In order to further strengthen the role of financial market in economic development and support the real economy to obtain sustainable competitive advantages, the Chinese government has gradually liberalized and encouraged enterprises into the financial market by means of holding investments in other entities(Li Wei an and Ma Chao, 2014). In March 2013, the Ministry of Industry and Information Technology, the People’s Bank of China and the China Banking Regulatory Commission, formulated and issued the Action Plan for Strengthening Information Sharing and Promoting the Combination of Industry and Finance, in order to promote stable economic growth and adjust industrial structure. Though the combination of industry and finance becomes a common practice in China, there is no existing literature that systematically investigates how the combination of industry and finance enhances the economic development.
Following the real-options-based framework(Zhang, 2000), this paper investigates how financial institutions influence enterprises in implementing the call option and the put option and improve the competitiveness of products. We find that when companies have good investment opportunities, financial institutions as the shareholder prompt companies to expand investment in a timely manner. This increases the value of the call option. When companies have less investment opportunities, financial institutions do not have a significant impact on cutting investments. Our findings show that there is asymmetry in the impact of financial institutions on the call and put options. We also find that financial institutions can significantly promote the flow of credit funds from inefficient enterprises to efficient enterprises, which reduces the degree of capital mismatch in the industry.
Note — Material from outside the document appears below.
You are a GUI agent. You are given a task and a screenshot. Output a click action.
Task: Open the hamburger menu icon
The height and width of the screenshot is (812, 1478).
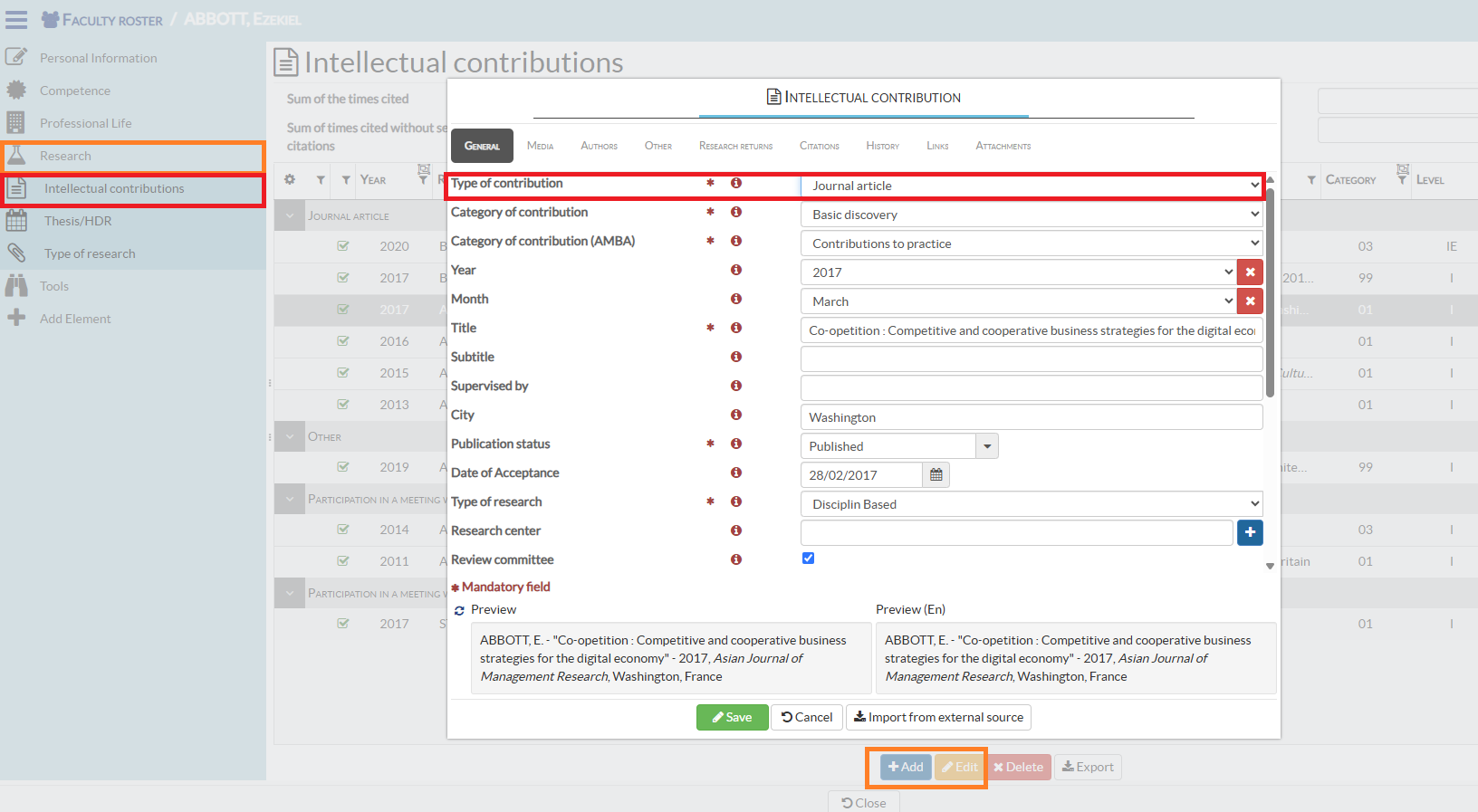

We further examine two important mechanisms by which financial institutions influence corporate investments and product competitiveness, i.e. the “financing facilitation effect” and the “learning effect”, respectively.
The main contributions of this paper are as follows: First, it adopts the real-options-based framework of Zhang(2000)and examines how the combination of industry and finance influences firm value and competitiveness. Second, it reveals the channel mechanism that the combination of industry and finance affects the real economy from the two aspects of “financing facilitation effect” and “learning effect”. Third, by providing the positive impact of the combination of industry and finance in China, it sheds light on how financial institutions improve enterprise competitiveness, mitigate the mismatch of credit funds, and thus support economic growth.